▶ _DATA SHOWN_
#####

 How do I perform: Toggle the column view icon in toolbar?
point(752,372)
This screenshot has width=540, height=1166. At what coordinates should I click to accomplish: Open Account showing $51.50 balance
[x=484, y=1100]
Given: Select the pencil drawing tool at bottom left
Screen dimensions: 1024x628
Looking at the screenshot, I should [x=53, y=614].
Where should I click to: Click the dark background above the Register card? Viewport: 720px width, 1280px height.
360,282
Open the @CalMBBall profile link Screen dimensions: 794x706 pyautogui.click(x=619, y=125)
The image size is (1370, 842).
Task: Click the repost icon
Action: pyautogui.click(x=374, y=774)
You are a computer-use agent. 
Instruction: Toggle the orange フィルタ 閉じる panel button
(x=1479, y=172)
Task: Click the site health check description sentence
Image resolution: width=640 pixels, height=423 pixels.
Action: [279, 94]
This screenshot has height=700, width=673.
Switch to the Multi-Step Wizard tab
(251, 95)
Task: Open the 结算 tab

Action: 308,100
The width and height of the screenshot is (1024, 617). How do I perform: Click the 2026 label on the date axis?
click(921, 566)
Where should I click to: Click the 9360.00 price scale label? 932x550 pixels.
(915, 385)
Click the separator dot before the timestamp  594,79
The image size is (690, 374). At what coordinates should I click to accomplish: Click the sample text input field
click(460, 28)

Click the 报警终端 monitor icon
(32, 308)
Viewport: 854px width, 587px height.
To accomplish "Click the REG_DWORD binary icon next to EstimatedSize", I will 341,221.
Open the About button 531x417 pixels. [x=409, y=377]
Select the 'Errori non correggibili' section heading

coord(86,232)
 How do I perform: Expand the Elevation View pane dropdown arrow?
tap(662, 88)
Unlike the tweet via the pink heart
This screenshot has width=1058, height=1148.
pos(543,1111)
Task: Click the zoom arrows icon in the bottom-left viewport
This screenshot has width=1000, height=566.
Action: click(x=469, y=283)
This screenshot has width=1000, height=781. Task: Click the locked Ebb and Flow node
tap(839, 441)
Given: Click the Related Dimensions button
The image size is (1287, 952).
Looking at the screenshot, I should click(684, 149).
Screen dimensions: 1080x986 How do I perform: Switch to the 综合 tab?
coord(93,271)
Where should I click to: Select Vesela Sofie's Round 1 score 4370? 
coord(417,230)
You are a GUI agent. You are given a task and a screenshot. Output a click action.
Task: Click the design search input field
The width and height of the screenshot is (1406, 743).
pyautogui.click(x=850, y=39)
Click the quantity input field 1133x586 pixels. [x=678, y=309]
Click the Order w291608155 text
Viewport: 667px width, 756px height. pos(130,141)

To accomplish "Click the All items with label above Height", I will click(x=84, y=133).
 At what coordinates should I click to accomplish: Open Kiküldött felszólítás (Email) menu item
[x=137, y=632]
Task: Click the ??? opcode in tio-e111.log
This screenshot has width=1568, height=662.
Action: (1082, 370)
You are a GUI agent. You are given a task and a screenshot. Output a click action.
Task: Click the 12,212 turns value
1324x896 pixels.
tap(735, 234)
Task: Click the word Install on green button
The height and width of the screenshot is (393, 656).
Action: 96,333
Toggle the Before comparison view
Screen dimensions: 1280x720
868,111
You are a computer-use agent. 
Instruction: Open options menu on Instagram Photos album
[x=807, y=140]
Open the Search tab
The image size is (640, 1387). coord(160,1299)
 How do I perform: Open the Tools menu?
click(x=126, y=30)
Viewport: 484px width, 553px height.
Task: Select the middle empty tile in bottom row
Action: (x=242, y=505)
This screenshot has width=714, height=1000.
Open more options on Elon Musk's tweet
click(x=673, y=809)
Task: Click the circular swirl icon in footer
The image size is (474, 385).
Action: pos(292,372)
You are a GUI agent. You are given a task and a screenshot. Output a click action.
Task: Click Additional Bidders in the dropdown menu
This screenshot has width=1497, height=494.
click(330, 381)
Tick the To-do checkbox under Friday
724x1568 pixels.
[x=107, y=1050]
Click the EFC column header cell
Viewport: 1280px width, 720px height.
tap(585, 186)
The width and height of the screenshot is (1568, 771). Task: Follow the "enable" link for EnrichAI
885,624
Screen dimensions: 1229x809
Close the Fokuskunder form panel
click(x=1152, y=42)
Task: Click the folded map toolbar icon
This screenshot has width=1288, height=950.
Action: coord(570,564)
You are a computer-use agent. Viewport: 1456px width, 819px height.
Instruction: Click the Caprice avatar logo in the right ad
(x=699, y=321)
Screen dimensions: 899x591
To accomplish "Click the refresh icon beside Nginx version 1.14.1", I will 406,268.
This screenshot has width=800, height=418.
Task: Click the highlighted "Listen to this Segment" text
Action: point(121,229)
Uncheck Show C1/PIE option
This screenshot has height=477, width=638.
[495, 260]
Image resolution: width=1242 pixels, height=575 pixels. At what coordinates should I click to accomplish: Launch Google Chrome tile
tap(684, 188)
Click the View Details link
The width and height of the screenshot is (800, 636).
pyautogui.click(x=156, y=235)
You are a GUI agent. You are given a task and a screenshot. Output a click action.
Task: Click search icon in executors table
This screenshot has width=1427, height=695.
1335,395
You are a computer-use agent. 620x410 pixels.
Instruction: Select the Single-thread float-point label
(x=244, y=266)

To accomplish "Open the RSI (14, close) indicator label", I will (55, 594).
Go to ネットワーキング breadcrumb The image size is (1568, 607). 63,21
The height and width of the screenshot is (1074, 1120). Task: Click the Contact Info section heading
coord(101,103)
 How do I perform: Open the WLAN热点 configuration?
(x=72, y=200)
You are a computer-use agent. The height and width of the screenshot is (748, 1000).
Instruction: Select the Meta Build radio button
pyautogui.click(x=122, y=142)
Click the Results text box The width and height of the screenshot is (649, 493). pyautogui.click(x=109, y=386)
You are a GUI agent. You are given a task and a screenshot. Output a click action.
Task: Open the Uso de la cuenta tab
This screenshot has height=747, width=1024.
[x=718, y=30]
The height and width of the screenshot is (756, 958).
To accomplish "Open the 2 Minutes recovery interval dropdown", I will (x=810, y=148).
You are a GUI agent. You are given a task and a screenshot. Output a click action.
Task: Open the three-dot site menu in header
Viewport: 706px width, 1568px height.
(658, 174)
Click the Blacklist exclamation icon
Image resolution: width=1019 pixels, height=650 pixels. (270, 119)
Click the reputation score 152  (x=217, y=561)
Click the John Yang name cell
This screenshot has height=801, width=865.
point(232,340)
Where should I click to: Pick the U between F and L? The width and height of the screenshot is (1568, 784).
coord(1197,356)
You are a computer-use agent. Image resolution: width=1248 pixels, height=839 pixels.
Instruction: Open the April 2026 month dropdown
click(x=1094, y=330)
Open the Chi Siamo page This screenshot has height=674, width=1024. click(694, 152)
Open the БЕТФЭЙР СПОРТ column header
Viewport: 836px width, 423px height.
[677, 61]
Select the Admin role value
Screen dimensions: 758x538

#####

▶ _WORK TASK_
Throughout the material above, find every line holding "cell" and copy it.

▶ _SOLVED EXERCISE_
Click the EFC column header cell
Click the John Yang name cell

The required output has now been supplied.